-- BEGIN Stored rows --
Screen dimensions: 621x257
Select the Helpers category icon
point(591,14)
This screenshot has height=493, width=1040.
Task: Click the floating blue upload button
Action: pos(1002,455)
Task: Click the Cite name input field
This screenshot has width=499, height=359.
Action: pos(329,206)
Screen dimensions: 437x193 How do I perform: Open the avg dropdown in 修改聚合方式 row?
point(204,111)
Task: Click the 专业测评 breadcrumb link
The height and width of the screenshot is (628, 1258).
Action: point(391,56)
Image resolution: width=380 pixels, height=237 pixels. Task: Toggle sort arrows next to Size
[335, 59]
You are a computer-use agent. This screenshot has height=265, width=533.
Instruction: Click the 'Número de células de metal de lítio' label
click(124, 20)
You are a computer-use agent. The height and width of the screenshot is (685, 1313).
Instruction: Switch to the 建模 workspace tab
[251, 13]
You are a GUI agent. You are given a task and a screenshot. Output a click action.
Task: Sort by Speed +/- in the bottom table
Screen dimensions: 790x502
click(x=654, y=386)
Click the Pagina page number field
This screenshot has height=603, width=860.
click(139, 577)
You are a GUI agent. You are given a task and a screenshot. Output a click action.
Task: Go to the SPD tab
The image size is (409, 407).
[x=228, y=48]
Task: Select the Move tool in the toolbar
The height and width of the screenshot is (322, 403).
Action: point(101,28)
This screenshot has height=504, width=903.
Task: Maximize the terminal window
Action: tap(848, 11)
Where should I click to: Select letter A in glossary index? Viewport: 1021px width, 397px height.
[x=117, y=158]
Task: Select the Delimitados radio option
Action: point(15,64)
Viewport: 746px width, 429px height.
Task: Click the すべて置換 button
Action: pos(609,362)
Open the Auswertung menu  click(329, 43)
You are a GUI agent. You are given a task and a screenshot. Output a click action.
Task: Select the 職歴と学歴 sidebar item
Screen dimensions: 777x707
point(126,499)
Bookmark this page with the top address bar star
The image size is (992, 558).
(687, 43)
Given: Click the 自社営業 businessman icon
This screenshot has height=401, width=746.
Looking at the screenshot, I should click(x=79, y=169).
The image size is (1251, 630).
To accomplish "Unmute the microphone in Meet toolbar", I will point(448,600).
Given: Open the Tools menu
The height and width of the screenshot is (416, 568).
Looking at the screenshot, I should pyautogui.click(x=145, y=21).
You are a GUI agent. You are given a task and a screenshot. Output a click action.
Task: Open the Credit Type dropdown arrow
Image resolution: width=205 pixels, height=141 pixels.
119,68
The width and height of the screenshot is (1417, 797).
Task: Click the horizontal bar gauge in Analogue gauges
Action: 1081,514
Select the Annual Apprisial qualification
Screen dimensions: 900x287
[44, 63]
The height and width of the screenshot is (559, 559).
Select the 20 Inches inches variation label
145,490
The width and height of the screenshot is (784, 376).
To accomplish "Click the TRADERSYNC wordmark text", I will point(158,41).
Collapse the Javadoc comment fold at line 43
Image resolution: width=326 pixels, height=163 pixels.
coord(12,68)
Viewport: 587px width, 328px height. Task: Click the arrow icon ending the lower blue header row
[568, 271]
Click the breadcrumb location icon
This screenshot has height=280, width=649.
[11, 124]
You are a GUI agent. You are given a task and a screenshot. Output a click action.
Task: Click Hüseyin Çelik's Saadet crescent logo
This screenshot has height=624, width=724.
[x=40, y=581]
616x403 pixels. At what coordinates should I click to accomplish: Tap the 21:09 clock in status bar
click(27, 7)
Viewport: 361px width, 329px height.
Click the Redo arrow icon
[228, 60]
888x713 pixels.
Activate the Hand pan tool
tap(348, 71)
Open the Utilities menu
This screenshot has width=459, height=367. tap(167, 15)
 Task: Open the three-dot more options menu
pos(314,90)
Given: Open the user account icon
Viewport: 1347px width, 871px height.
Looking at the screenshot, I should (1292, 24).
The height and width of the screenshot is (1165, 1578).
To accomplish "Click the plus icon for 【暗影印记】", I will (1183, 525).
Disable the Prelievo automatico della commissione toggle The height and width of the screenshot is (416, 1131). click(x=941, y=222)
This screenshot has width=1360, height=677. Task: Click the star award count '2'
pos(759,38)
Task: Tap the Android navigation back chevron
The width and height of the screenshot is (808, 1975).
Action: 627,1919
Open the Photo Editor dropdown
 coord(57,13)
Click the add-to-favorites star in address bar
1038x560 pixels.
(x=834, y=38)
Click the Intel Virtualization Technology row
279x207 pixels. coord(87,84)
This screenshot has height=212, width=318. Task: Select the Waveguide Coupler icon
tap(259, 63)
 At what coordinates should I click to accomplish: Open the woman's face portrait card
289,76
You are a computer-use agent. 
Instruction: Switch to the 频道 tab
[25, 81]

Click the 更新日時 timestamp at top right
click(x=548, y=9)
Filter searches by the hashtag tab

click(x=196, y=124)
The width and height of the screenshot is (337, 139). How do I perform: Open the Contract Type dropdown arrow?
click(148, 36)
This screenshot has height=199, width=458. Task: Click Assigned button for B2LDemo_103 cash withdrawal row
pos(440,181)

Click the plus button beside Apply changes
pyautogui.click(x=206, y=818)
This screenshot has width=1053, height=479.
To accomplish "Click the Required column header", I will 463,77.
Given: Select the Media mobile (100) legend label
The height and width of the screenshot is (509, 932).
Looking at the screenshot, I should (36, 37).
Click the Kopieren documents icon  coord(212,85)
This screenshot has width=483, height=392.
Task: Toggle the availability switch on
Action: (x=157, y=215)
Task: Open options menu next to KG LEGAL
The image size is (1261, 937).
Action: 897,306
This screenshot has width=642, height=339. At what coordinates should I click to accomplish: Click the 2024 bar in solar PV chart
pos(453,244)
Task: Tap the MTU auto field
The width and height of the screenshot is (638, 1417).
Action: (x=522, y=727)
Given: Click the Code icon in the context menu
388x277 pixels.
-- END Stored rows --
Lay out every line of the records above as a numbered list, skipping any blank lines.

Written solution:
1. Screen dimensions: 621x257
2. Select the Helpers category icon
3. point(591,14)
4. This screenshot has height=493, width=1040.
5. Task: Click the floating blue upload button
6. Action: pos(1002,455)
7. Task: Click the Cite name input field
8. This screenshot has width=499, height=359.
9. Action: pos(329,206)
10. Screen dimensions: 437x193 How do I perform: Open the avg dropdown in 修改聚合方式 row?
11. point(204,111)
12. Task: Click the 专业测评 breadcrumb link
13. The height and width of the screenshot is (628, 1258).
14. Action: point(391,56)
15. Image resolution: width=380 pixels, height=237 pixels. Task: Toggle sort arrows next to Size
16. [335, 59]
17. You are a computer-use agent. This screenshot has height=265, width=533.
18. Instruction: Click the 'Número de células de metal de lítio' label
19. click(124, 20)
20. You are a computer-use agent. The height and width of the screenshot is (685, 1313).
21. Instruction: Switch to the 建模 workspace tab
22. [251, 13]
23. You are a GUI agent. You are given a task and a screenshot. Output a click action.
24. Task: Sort by Speed +/- in the bottom table
25. Screen dimensions: 790x502
26. click(x=654, y=386)
27. Click the Pagina page number field
28. This screenshot has height=603, width=860.
29. click(139, 577)
30. You are a GUI agent. You are given a task and a screenshot. Output a click action.
31. Task: Go to the SPD tab
32. The image size is (409, 407).
33. [x=228, y=48]
34. Task: Select the Move tool in the toolbar
35. The height and width of the screenshot is (322, 403).
36. Action: point(101,28)
37. This screenshot has height=504, width=903.
38. Task: Maximize the terminal window
39. Action: tap(848, 11)
40. Where should I click to: Select letter A in glossary index? Viewport: 1021px width, 397px height.
41. [x=117, y=158]
42. Task: Select the Delimitados radio option
43. Action: point(15,64)
44. Viewport: 746px width, 429px height.
45. Task: Click the すべて置換 button
46. Action: pos(609,362)
47. Open the Auswertung menu  click(329, 43)
48. You are a GUI agent. You are given a task and a screenshot. Output a click action.
49. Task: Select the 職歴と学歴 sidebar item
50. Screen dimensions: 777x707
51. point(126,499)
52. Bookmark this page with the top address bar star
53. The image size is (992, 558).
54. (687, 43)
55. Given: Click the 自社営業 businessman icon
56. This screenshot has height=401, width=746.
57. Looking at the screenshot, I should click(x=79, y=169).
58. The image size is (1251, 630).
59. To accomplish "Unmute the microphone in Meet toolbar", I will point(448,600).
60. Given: Open the Tools menu
61. The height and width of the screenshot is (416, 568).
62. Looking at the screenshot, I should pyautogui.click(x=145, y=21).
63. You are a GUI agent. You are given a task and a screenshot. Output a click action.
64. Task: Open the Credit Type dropdown arrow
65. Image resolution: width=205 pixels, height=141 pixels.
66. 119,68
67. The width and height of the screenshot is (1417, 797).
68. Task: Click the horizontal bar gauge in Analogue gauges
69. Action: 1081,514
70. Select the Annual Apprisial qualification
71. Screen dimensions: 900x287
72. [44, 63]
73. The height and width of the screenshot is (559, 559).
74. Select the 20 Inches inches variation label
75. 145,490
76. The width and height of the screenshot is (784, 376).
77. To accomplish "Click the TRADERSYNC wordmark text", I will point(158,41).
78. Collapse the Javadoc comment fold at line 43
79. Image resolution: width=326 pixels, height=163 pixels.
80. coord(12,68)
81. Viewport: 587px width, 328px height. Task: Click the arrow icon ending the lower blue header row
82. [568, 271]
83. Click the breadcrumb location icon
84. This screenshot has height=280, width=649.
85. [11, 124]
86. You are a GUI agent. You are given a task and a screenshot. Output a click action.
87. Task: Click Hüseyin Çelik's Saadet crescent logo
88. This screenshot has height=624, width=724.
89. [x=40, y=581]
90. 616x403 pixels. At what coordinates should I click to accomplish: Tap the 21:09 clock in status bar
91. click(27, 7)
92. Viewport: 361px width, 329px height.
93. Click the Redo arrow icon
94. [228, 60]
95. 888x713 pixels.
96. Activate the Hand pan tool
97. tap(348, 71)
98. Open the Utilities menu
99. This screenshot has width=459, height=367. tap(167, 15)
100.  Task: Open the three-dot more options menu
101. pos(314,90)
102. Given: Open the user account icon
103. Viewport: 1347px width, 871px height.
104. Looking at the screenshot, I should (1292, 24).
105. The height and width of the screenshot is (1165, 1578).
106. To accomplish "Click the plus icon for 【暗影印记】", I will (1183, 525).
107. Disable the Prelievo automatico della commissione toggle The height and width of the screenshot is (416, 1131). click(x=941, y=222)
108. This screenshot has width=1360, height=677. Task: Click the star award count '2'
109. pos(759,38)
110. Task: Tap the Android navigation back chevron
111. The width and height of the screenshot is (808, 1975).
112. Action: 627,1919
113. Open the Photo Editor dropdown
114.  coord(57,13)
115. Click the add-to-favorites star in address bar
116. 1038x560 pixels.
117. (x=834, y=38)
118. Click the Intel Virtualization Technology row
119. 279x207 pixels. coord(87,84)
120. This screenshot has height=212, width=318. Task: Select the Waveguide Coupler icon
121. tap(259, 63)
122.  At what coordinates should I click to accomplish: Open the woman's face portrait card
123. 289,76
124. You are a computer-use agent. 
125. Instruction: Switch to the 频道 tab
126. [25, 81]
127. Click the 更新日時 timestamp at top right
128. click(x=548, y=9)
129. Filter searches by the hashtag tab
130. click(x=196, y=124)
131. The width and height of the screenshot is (337, 139). How do I perform: Open the Contract Type dropdown arrow?
132. click(148, 36)
133. This screenshot has height=199, width=458. Task: Click Assigned button for B2LDemo_103 cash withdrawal row
134. pos(440,181)
135. Click the plus button beside Apply changes
136. pyautogui.click(x=206, y=818)
137. This screenshot has width=1053, height=479.
138. To accomplish "Click the Required column header", I will 463,77.
139. Given: Select the Media mobile (100) legend label
140. The height and width of the screenshot is (509, 932).
141. Looking at the screenshot, I should (36, 37).
142. Click the Kopieren documents icon  coord(212,85)
143. This screenshot has width=483, height=392.
144. Task: Toggle the availability switch on
145. Action: (x=157, y=215)
146. Task: Open options menu next to KG LEGAL
147. The image size is (1261, 937).
148. Action: 897,306
149. This screenshot has width=642, height=339. At what coordinates should I click to accomplish: Click the 2024 bar in solar PV chart
150. pos(453,244)
151. Task: Tap the MTU auto field
152. The width and height of the screenshot is (638, 1417).
153. Action: (x=522, y=727)
154. Given: Click the Code icon in the context menu
155. 388x277 pixels.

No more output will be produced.